Exercise instructions
Among the entries below, only the lines starting at the one with "(PHOTOS) Sandra Bullock" and ending at the one with "[Email] (540, 151)", both included, are to be printed exactly.

[Stored items]
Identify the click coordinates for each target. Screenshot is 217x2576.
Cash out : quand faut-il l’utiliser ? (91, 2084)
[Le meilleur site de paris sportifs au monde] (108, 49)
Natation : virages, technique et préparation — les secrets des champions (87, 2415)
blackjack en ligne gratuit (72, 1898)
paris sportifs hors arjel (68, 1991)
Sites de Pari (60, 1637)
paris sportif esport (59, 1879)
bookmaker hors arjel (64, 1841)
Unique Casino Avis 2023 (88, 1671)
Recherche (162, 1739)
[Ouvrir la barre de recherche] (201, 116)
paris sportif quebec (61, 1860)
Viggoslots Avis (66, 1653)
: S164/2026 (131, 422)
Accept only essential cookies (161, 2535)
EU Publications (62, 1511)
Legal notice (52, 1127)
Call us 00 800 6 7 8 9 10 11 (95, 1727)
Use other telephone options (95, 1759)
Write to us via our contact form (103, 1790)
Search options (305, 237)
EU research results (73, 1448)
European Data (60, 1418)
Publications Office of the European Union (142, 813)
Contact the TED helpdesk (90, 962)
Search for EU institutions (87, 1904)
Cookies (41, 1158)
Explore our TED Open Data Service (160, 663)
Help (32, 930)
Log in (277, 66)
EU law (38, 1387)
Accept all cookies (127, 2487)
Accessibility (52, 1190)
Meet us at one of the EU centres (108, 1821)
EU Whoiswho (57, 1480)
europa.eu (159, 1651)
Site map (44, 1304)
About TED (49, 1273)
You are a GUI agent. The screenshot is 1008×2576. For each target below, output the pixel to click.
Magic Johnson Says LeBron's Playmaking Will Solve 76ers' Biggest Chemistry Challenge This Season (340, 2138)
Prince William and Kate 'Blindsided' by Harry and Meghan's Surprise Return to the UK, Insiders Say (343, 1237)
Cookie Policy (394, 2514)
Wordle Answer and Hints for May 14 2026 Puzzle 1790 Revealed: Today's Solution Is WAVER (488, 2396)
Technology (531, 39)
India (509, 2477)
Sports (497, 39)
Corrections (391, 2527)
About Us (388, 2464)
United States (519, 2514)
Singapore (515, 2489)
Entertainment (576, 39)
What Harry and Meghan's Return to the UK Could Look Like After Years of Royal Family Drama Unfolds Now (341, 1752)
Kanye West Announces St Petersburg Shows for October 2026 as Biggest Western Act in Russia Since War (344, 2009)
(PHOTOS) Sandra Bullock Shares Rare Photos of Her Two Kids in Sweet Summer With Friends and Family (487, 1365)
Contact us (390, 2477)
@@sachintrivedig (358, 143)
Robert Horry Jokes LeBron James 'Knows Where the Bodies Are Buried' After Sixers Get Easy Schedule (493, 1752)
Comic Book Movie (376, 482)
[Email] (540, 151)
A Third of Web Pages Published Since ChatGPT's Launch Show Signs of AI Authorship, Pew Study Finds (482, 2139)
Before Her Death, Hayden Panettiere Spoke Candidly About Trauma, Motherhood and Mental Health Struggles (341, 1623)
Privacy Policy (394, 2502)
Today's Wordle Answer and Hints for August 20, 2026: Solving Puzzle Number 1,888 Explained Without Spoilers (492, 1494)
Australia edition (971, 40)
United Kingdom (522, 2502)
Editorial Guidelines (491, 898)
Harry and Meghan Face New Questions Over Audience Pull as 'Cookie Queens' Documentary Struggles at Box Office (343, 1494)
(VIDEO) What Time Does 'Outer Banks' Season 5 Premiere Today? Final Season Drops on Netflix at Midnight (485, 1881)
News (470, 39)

Task result
(PHOTOS) Sandra Bullock Shares Rare Photos of Her Two Kids in Sweet Summer With Friends and Family (487, 1365)
Contact us (390, 2477)
@@sachintrivedig (358, 143)
Robert Horry Jokes LeBron James 'Knows Where the Bodies Are Buried' After Sixers Get Easy Schedule (493, 1752)
Comic Book Movie (376, 482)
[Email] (540, 151)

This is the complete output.